Crime as counterculture (as creator of milieus): Criminal milieus take many forms. They might be criminal gangs or organizations fencing stolen goods, but they might also be broader environments, which the surrounding world considers to be permeated by crime and in which special conditions promote crime: for example, traveling communities, communities of defiled/dishonored persons such as nightmen, mercenary soldiers, housing in outlying districts, city neighborhoods, inmates in penitentiaries, persons with criminal records, sexual minorities, prostitution milieus. These various environments develop in symbiosis with the norms of society and crime control. The milieus create special cultures, which reflect their social exclusion. They might assume self-seeking and anarchistic forms, but they can also create innovative subcultures, which challenge the ideologies and self-understanding of society.
Crime as social problem: Crime control has been a core task of state machinery ever since the state system evolved. From being embedded in the feudal fiefdom system, crime control has developed into separate state apparatuses – police, courts, penitentiaries – authorized to use compulsion against citizens. These state apparatuses determine in practice the intricate boundary between ideals of freedom, privacy and rule of law on the one hand, and, on the other hand, order and prevention, investigation and solving of crime. Objectives of punishment are the source of debate involving issues of revenge, prevention, religious stipulations, reform and rehabilitation. Measures available to state apparatuses – surveillance, production of evidence (torture) and categories of punishment – are developed and dismantled in dialogue with the perception of world and body evinced by their societies. Furthermore, crime control is an important part of public debate, and moral panics in the community must always be taken into account as a motivating force in specific initiatives of crime control.
Method Recent Danish studies of crime have generally been inspired by a micro-historical approach: detailed study of small communities or extraordinary criminal cases are made in order to reach a deeper understanding of the complex worldviews and motives influencing the individuals involved, thereby avoiding statistical caricatures of persons from the past.
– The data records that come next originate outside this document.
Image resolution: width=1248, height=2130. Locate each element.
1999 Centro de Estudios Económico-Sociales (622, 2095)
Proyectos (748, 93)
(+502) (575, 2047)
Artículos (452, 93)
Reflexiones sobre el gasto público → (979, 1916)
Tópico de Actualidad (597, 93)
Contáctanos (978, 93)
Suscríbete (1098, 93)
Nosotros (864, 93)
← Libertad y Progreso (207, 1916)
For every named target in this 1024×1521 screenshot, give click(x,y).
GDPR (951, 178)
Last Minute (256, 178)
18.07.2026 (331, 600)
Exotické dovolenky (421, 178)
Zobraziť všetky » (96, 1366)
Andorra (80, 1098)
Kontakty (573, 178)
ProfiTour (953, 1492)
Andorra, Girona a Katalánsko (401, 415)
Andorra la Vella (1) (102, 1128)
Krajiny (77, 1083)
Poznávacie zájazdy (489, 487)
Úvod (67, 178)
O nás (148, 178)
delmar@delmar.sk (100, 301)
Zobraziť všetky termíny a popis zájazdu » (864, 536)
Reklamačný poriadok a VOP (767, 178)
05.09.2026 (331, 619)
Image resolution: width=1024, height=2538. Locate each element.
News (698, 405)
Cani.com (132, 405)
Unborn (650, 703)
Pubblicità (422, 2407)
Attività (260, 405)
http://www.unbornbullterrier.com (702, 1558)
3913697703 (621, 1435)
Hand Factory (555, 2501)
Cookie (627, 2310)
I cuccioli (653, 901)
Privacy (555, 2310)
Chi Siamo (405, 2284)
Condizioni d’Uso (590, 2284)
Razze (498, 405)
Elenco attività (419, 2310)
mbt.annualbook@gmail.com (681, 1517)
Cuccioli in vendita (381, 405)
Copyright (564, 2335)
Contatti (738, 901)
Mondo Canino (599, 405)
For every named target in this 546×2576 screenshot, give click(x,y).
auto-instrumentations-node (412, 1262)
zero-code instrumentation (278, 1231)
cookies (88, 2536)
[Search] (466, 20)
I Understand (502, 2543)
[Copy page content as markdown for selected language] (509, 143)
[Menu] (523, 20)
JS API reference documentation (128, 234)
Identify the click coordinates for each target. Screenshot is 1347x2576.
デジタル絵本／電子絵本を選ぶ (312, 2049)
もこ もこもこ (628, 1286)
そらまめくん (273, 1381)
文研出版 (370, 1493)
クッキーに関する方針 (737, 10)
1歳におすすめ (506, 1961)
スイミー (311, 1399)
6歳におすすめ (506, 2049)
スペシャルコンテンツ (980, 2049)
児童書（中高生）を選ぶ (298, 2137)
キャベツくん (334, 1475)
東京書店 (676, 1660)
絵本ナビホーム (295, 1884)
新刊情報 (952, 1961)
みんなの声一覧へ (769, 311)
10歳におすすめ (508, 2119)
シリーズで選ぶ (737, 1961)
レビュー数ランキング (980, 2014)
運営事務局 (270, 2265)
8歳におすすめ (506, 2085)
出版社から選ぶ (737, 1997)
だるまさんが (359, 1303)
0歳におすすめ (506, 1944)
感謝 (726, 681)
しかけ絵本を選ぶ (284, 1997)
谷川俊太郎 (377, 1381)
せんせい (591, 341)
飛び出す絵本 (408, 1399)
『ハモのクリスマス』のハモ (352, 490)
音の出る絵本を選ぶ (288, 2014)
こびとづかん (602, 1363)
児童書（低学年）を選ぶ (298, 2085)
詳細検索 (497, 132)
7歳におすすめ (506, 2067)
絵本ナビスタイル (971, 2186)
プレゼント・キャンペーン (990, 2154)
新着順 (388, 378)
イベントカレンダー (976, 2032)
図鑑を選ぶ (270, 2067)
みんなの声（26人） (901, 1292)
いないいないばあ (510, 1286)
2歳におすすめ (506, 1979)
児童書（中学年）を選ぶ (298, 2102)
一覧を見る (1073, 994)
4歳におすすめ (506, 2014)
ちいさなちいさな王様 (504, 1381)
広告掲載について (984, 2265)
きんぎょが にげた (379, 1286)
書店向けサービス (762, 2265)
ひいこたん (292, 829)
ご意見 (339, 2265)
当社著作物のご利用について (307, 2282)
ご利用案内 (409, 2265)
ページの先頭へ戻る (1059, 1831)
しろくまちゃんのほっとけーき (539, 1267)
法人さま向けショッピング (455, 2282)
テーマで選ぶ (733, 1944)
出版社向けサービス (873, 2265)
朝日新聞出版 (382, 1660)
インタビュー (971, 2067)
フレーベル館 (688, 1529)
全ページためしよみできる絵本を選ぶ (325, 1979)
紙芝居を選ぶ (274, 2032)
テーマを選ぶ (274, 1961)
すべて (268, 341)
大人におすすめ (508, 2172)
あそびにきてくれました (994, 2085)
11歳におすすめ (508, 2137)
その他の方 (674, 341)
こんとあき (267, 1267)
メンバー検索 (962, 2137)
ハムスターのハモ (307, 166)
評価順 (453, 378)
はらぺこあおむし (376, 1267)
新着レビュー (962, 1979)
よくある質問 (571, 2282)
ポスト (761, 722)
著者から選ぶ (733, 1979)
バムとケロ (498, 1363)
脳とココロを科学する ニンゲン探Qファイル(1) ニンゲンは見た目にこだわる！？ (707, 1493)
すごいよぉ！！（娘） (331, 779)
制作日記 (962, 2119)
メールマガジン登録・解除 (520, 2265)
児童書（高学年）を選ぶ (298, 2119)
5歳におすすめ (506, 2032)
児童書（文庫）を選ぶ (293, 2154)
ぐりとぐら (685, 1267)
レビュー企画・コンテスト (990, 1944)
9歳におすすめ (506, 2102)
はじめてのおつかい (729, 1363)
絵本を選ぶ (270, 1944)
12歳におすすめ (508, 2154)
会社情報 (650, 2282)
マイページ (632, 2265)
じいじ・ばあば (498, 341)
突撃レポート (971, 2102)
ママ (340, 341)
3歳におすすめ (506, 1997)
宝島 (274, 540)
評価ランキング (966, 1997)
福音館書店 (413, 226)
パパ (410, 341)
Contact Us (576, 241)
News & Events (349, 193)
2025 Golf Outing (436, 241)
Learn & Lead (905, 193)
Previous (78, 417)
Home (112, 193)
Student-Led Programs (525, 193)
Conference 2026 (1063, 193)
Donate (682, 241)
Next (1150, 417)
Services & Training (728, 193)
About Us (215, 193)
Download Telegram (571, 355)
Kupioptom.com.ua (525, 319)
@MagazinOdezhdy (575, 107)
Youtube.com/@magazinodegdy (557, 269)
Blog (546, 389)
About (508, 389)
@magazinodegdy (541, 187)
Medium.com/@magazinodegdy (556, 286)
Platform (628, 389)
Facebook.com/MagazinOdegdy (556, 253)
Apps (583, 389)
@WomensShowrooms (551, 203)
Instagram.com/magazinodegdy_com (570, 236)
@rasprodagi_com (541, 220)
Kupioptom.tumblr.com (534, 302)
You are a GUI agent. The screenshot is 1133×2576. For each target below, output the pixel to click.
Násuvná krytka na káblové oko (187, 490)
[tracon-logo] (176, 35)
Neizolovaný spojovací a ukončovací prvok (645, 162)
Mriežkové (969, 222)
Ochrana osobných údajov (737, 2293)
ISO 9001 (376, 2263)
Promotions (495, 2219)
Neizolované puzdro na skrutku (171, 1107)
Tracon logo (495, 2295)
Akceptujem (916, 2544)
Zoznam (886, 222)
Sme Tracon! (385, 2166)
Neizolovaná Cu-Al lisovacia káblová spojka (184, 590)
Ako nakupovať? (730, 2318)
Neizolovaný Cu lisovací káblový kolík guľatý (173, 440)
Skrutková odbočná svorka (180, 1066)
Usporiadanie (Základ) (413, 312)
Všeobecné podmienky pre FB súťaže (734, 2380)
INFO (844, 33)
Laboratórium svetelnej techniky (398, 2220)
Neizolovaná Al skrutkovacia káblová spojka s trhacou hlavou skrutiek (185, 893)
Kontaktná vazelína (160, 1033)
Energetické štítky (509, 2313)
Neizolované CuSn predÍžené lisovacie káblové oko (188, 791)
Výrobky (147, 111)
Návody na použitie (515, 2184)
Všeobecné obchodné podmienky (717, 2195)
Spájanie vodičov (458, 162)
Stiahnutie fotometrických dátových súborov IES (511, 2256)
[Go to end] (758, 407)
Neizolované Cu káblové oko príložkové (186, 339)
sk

The vulnerable spot of the micro-historical method, however, is the contextualization of research results. International research involves interesting discussions of quantitative methods as foundation for broad syntheses of the history of crime and of comparative history of crime. A number of broad syntheses covering several centuries have been published in recent years. The research network will explore the methodological problems related to a shift from the detailed and individual level to a broader level of synthesis.